When the FCC does get involved, it evaluates content under three categories: obscenity, indecency, and profanity. Obscenity is rarely relevant to popular music, because the legal bar is extremely high. That leaves indecency and profanity, which are restricted on broadcast television before late-night hours.

Here’s where things get murky. FCC enforcement has always been context-driven, not checklist-based. Regulators consider factors like repetition, intent, clarity of meaning, and, most importantly, whether an average viewer would immediately understand the offensive content. That last point matters a lot when the lyrics aren’t in English.

Why Bad Bunny presents a different challenge than Kendrick Lamar

Kendrick Lamar’s situation last year was straightforward from a legal standpoint. His lyrics are in English, his language is explicit, and the meaning is unmistakable to virtually the entire viewing audience. The network knew exactly which words would raise red flags, and Kendrick adjusted his performance accordingly, as many artists before him have done.

Bad Bunny’s music, on the other hand...is different. Yes, many of his songs contain sexual language, profanity, and explicit themes. But most of it is delivered in Spanish, and much of it is built on slang and regional expressions and framed as innuendo rather than anatomical description.

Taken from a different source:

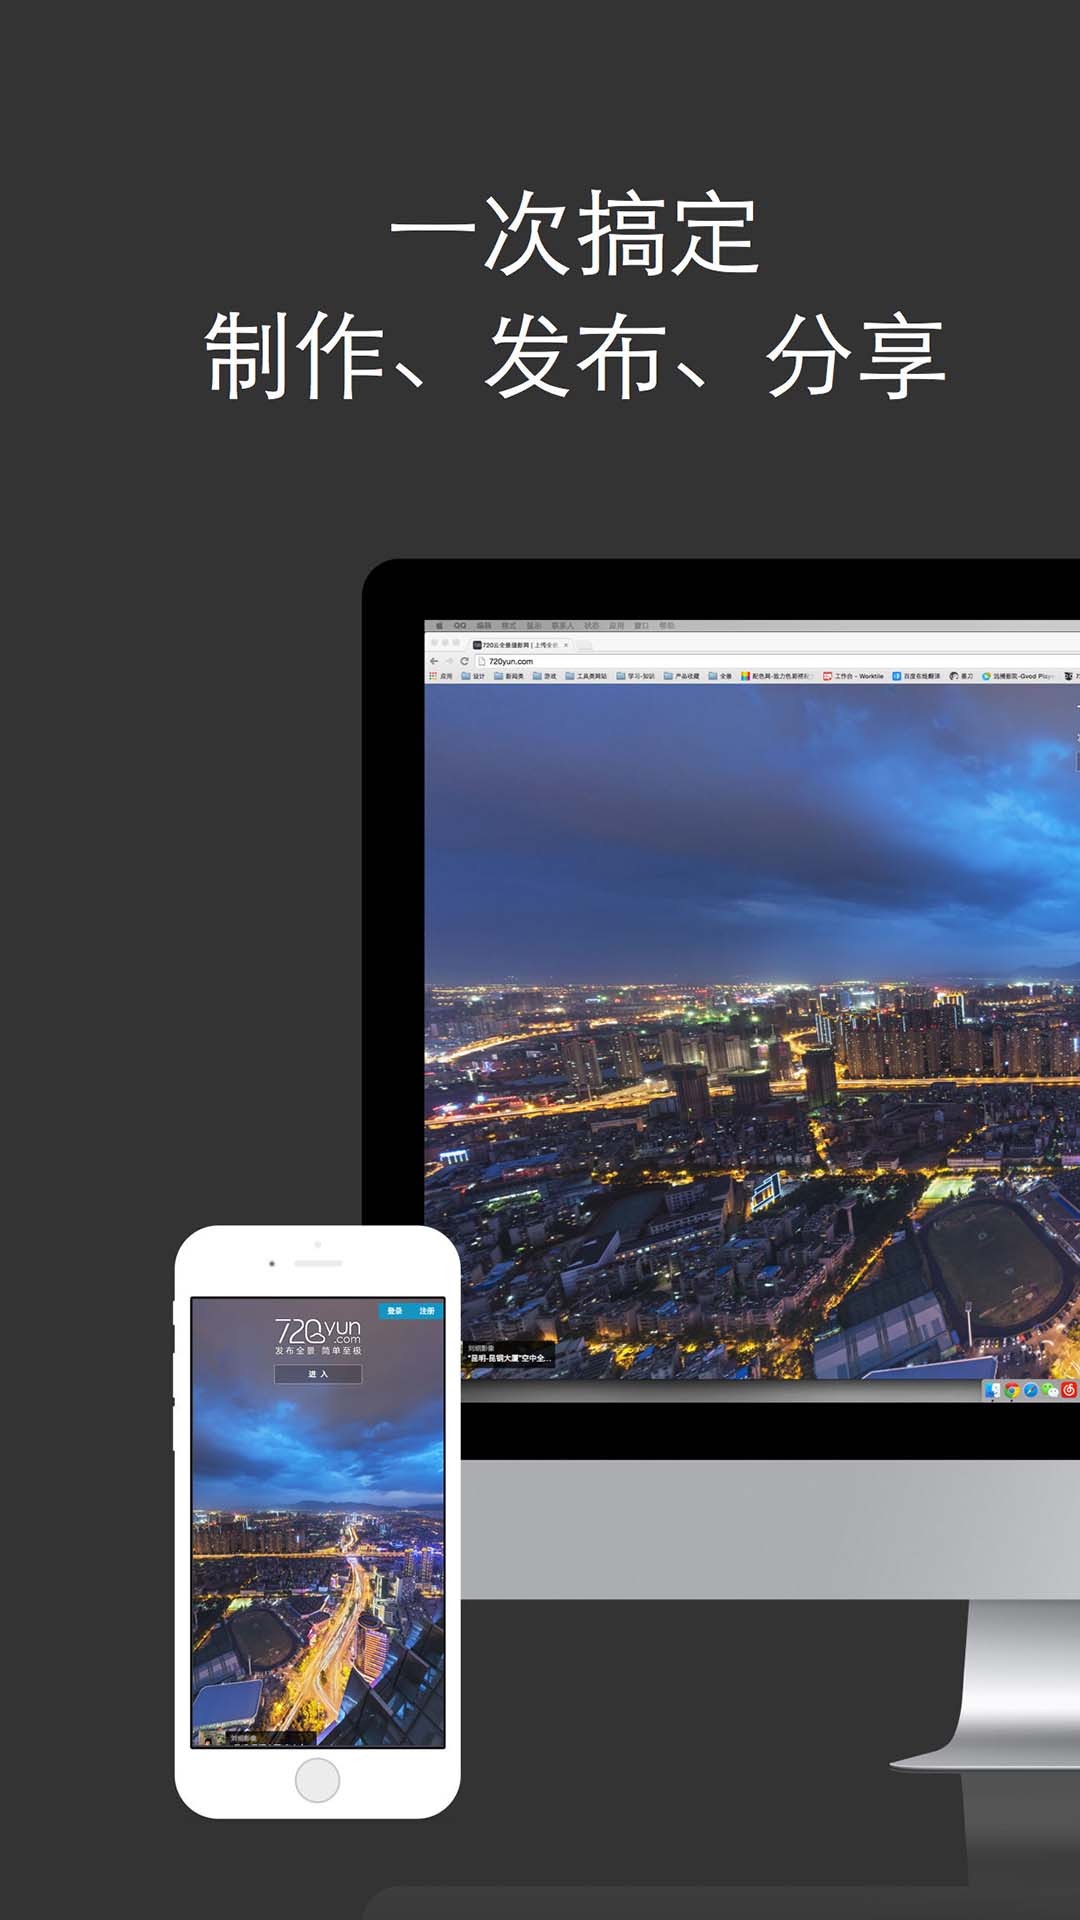This screenshot has width=1080, height=1920.
Task: Open the 工作台 - Worktile bookmark
Action: [853, 676]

That puts the NFL in a safer legal position not because the lyrics are cleaner, but because their meaning isn’t universally understood by the broadcast audience.

Historically, the FCC has been far less aggressive about enforcing indecency rules when the offensive meaning requires translation, cultural knowledge, or interpretation. That doesn’t mean Spanish-language profanity is immune, but it does mean enforcement is far less predictable, and complaints are far less likely to stick.

There will be censorship...just not the kind people expect

None of this means Bad Bunny will have free rein. As with every modern Super Bowl halftime show, there will be a 5-second broadcast delay, multiple layers of internal censorship from both the NFL and the network, and mandatory rehearsals where risky moments are flagged and adjusted.

But based on precedent, the focus is unlikely to be on translating and bleeping Spanish lyrics word-by-word. Instead, the league’s attention will almost certainly center on:

  • Choreography that visually reinforces sexual meaning
  • Crowd participation or call-and-response moments
  • English-language ad-libs or guest appearances
  • Any moments that make innuendo unmistakable, regardless of language

In other words, how the performance looks may matter more than what the lyrics technically say.

But what makes this situation uncomfortable isn’t just censorship, but what censorship implies. If the NFL clamps down aggressively on Bad Bunny’s Spanish lyrics, it risks appearing culturally dismissive or inconsistent, especially after years of allowing innuendo-heavy English-language pop performances to slide. If it doesn’t, the league is implicitly acknowledging that “family-friendly” standards are shaped by assumptions about who understands what. That tension has always existed, but Bad Bunny’s show makes it harder to ignore.

There’s little reason to expect the kind of heavy lyrical scrubbing Kendrick Lamar had to navigate last year. There’s also little chance the NFL allows anything that becomes visually or linguistically explicit beyond interpretation. The most likely outcome is a performance that stays true to Bad Bunny’s sound and identity, while quietly steering around moments that could turn ambiguity into clarity, the one thing the FCC tends to care about most.

And if complaints roll in afterward, well, that’s a bridge the league has crossed many times before.